Cuantas promesas nos hacemos tras un momento de fervor,
pero eso, se quedan en promesas y propósitos que nunca se cumplirán, que no
llevaremos a término. Necesaria la constancia, importante la perseverancia.
¿Por qué tantas veces tiramos la toalla ante la primera dificultad o cuando se
nos exige esfuerzo? Porque quizá solo estamos contando con nosotros mismos.
La raíces que no penetran hondo en la
tierra no tienen la humedad necesaria y pronto la planta se secará; los que son
inconstantes y pronto olvidan sus buenos propósitos quizá no han sabido contar
con el Señor, no han alimentado su vida de verdad en la oración y en la gracia
de los sacramentos.
Pero tenemos otras dificultades. Se nos habla de lo
sembrado entre zarzas y abrojos que ahogarán pronto la planta que se quedará
sin dar fruto. Cuántas corazas cubren nuestra vida. La coraza es dura para que
no pueda penetrar nada a través de ella. Sí, corazas impenetrables son esas
cosas que se convierten en nuestras primeras preocupaciones e intereses que nos
impedirán descubrir otros valores por los que luchar, otras metas en la vida de
mayor altura y profundidad, otros ideales que nos hagan mirar a lo alto o que
llenen de verdadera espiritualidad nuestra vida.

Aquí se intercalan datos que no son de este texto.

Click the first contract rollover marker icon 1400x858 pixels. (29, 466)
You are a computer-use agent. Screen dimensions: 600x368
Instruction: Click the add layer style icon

Cuando nuestros intereses estén en el dinero o las
ganancias materiales, en las satisfacciones prontas y egoístas que nos puedan
satisfacer prontamente, en las vanidades mundanas que nos halagan o nos hagan
creernos superiores a todos, cuando lo que buscamos es un pronto placer o satisfacción,
una rápida ganancia o el orgullo del poder o del tener, nuestros oídos se hacen
sordos a valores espirituales, no dejamos sitio para Dios en nuestro corazón,
vivimos embrutecidos encerrados solo en lo material. Es el corazón embotado que
decía el profeta, el corazón endurecido que no será capaz ni de ver ni de oír
lo que el Señor quiere decirnos, el corazón insensibilizado que no será capaz
de entender de un verdadero amor.
Solo la tierra cultivada y trabajada podrá recibir la
semilla que producirá grandes frutos. ¿Qué tenemos que hacer para ser esa tierra
buena? Ya la parábola y el comentario que hemos ido haciendo nos dan pistas
para ello.
No nos quedemos en lo superficial sino abramos nuestro
corazón desde lo más profundo y no nos parapetemos después de nuestros egoísmos,
orgullos o vanidades. Reguemos esa tierra de nuestra vida con la gracia del
Señor en el cultivo del espíritu de oración que nos haga en verdad sintonizar
con Dios y no perder nunca esa sintonía. Rompamos esas corazas que nos
encierran en nosotros mismos para tener ojos que miren hacia lo alto y un
corazón sensible al verdadero amor que alimentamos en Dios.
Que el Señor nos ayude a ser esa tierra buena, porque
solo lo podemos ser con su gracia, pero dejándonos nosotros hacer por el Señor.
Que la lluvia de su gracia empape la tierra de nuestra vida y daremos fruto.